*** Opening Listed entries ***

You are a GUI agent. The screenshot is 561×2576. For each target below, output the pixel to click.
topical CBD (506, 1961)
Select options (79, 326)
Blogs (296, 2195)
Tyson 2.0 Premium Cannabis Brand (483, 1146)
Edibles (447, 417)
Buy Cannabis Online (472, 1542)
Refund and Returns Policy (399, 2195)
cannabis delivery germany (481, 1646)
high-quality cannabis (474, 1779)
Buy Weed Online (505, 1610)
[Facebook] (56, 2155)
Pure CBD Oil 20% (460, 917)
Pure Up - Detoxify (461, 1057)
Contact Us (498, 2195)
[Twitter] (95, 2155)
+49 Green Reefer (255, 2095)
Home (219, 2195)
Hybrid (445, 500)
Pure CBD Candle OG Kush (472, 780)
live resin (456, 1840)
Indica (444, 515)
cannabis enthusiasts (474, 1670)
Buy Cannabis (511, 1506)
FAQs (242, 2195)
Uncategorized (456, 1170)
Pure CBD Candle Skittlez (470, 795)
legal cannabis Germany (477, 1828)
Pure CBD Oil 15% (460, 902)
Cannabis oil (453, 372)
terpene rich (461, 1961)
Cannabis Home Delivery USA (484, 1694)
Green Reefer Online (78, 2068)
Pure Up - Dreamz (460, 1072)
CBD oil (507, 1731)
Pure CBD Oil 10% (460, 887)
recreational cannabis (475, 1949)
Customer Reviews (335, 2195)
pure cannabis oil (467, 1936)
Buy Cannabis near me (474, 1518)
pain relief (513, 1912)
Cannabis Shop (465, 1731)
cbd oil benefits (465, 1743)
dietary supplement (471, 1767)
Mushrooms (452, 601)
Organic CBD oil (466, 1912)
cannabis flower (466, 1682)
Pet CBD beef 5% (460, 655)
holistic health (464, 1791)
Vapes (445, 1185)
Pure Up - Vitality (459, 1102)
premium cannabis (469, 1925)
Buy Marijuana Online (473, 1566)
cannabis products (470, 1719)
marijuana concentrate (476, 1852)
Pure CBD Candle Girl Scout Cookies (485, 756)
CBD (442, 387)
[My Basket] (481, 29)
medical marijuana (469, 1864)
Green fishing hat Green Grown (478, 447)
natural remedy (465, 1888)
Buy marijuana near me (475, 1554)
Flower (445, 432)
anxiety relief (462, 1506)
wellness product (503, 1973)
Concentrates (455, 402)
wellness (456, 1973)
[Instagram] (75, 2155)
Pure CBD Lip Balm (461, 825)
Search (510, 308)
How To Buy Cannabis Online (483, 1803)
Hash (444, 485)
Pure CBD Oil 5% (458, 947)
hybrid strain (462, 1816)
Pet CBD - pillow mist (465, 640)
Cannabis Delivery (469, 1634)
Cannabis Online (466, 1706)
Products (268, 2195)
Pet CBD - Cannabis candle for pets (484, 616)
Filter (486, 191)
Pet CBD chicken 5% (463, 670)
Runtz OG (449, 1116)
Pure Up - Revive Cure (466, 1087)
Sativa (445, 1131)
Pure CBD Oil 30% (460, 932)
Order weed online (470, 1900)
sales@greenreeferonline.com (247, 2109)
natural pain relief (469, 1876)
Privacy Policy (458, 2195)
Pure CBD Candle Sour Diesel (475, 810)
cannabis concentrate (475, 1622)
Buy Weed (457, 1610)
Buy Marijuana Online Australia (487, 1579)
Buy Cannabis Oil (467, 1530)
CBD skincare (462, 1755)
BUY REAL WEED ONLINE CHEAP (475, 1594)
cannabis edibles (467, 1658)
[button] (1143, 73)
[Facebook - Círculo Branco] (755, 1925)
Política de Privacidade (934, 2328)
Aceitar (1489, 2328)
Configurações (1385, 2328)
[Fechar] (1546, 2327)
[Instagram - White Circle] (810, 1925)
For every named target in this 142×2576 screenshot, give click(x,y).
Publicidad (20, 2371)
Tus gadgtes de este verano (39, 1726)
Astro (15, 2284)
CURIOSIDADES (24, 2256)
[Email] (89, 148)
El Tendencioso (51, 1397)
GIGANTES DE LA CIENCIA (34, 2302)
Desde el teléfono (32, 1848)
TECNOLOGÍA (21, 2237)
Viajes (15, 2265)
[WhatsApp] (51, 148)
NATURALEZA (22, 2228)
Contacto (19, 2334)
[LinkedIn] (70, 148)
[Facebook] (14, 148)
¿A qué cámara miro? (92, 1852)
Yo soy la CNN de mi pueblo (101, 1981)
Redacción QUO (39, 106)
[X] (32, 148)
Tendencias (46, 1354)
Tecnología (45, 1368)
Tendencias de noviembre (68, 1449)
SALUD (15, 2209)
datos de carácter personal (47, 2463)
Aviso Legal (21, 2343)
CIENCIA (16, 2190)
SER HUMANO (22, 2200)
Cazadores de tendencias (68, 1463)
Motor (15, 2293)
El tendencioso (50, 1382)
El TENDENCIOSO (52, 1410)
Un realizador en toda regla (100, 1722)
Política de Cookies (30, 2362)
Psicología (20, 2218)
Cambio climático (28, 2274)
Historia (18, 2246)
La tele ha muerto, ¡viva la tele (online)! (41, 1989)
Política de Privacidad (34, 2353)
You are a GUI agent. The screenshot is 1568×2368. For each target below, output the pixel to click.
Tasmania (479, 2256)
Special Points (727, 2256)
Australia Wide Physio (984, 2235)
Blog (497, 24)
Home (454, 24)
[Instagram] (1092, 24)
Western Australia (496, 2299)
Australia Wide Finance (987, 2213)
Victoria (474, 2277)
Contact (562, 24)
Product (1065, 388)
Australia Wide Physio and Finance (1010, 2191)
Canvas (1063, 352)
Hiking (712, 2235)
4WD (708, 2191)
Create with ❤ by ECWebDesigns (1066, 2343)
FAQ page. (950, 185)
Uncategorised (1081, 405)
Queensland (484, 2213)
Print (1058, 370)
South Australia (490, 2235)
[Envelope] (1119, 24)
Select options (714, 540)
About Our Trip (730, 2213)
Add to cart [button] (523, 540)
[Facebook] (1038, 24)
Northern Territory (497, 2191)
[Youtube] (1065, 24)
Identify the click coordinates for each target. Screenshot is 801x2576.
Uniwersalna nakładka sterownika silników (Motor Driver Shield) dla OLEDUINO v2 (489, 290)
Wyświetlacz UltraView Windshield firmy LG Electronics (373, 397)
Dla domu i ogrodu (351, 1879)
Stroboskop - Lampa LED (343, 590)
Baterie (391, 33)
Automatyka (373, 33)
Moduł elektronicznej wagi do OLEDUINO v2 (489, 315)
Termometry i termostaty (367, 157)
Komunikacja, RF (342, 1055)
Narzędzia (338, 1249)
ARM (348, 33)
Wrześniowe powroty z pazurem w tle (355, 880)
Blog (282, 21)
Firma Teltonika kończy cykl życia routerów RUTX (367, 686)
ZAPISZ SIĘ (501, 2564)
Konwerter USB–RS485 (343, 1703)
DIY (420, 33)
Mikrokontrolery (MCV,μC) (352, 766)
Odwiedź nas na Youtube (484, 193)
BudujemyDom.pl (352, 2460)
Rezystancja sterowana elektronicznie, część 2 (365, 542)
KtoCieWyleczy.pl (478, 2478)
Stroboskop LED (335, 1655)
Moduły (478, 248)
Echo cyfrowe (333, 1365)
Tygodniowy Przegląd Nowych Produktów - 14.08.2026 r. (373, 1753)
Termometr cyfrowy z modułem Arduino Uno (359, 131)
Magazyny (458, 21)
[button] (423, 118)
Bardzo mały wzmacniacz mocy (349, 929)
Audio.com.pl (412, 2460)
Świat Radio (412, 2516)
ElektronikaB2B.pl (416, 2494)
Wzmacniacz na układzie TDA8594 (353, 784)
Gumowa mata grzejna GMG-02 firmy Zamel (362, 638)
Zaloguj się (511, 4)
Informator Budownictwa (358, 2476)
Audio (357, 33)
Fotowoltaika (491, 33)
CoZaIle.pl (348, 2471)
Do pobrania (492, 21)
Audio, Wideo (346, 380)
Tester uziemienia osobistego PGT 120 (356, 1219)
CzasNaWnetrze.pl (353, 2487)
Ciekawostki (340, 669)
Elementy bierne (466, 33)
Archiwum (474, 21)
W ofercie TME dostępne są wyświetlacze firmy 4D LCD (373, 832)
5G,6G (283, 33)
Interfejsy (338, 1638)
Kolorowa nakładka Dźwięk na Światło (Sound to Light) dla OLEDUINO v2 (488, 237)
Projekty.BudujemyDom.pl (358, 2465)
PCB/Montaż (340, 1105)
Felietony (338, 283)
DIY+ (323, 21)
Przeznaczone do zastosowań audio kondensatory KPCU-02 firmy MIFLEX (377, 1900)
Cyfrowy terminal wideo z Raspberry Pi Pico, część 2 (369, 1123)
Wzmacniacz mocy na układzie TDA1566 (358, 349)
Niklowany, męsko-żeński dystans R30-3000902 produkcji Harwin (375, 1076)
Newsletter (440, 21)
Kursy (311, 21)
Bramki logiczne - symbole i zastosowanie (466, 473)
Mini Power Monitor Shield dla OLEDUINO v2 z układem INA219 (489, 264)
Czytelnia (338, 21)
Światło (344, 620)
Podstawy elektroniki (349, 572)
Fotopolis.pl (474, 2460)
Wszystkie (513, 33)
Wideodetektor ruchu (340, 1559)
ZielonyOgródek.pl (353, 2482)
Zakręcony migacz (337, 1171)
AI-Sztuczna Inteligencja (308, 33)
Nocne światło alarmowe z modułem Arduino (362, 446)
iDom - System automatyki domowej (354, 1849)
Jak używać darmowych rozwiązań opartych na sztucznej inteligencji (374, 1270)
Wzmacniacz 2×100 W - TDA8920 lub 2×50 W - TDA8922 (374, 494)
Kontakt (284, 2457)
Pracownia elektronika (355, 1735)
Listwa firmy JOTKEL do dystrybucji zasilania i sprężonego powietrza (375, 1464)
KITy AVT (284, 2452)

*** Closing Listed entries ***

What is being asked:
Find where the line with "Search (510, 308)" sits in the material above, then copy exactly from it through the line with "Buy Cannabis Oil (467, 1530)". Add no other line.

Expected answer:
Search (510, 308)
How To Buy Cannabis Online (483, 1803)
Hash (444, 485)
Pure CBD Oil 5% (458, 947)
hybrid strain (462, 1816)
Pet CBD - pillow mist (465, 640)
Cannabis Delivery (469, 1634)
Cannabis Online (466, 1706)
Products (268, 2195)
Pet CBD - Cannabis candle for pets (484, 616)
Filter (486, 191)
Pet CBD chicken 5% (463, 670)
Runtz OG (449, 1116)
Pure Up - Revive Cure (466, 1087)
Sativa (445, 1131)
Pure CBD Oil 30% (460, 932)
Order weed online (470, 1900)
sales@greenreeferonline.com (247, 2109)
natural pain relief (469, 1876)
Privacy Policy (458, 2195)
Pure CBD Candle Sour Diesel (475, 810)
cannabis concentrate (475, 1622)
Buy Weed (457, 1610)
Buy Marijuana Online Australia (487, 1579)
Buy Cannabis Oil (467, 1530)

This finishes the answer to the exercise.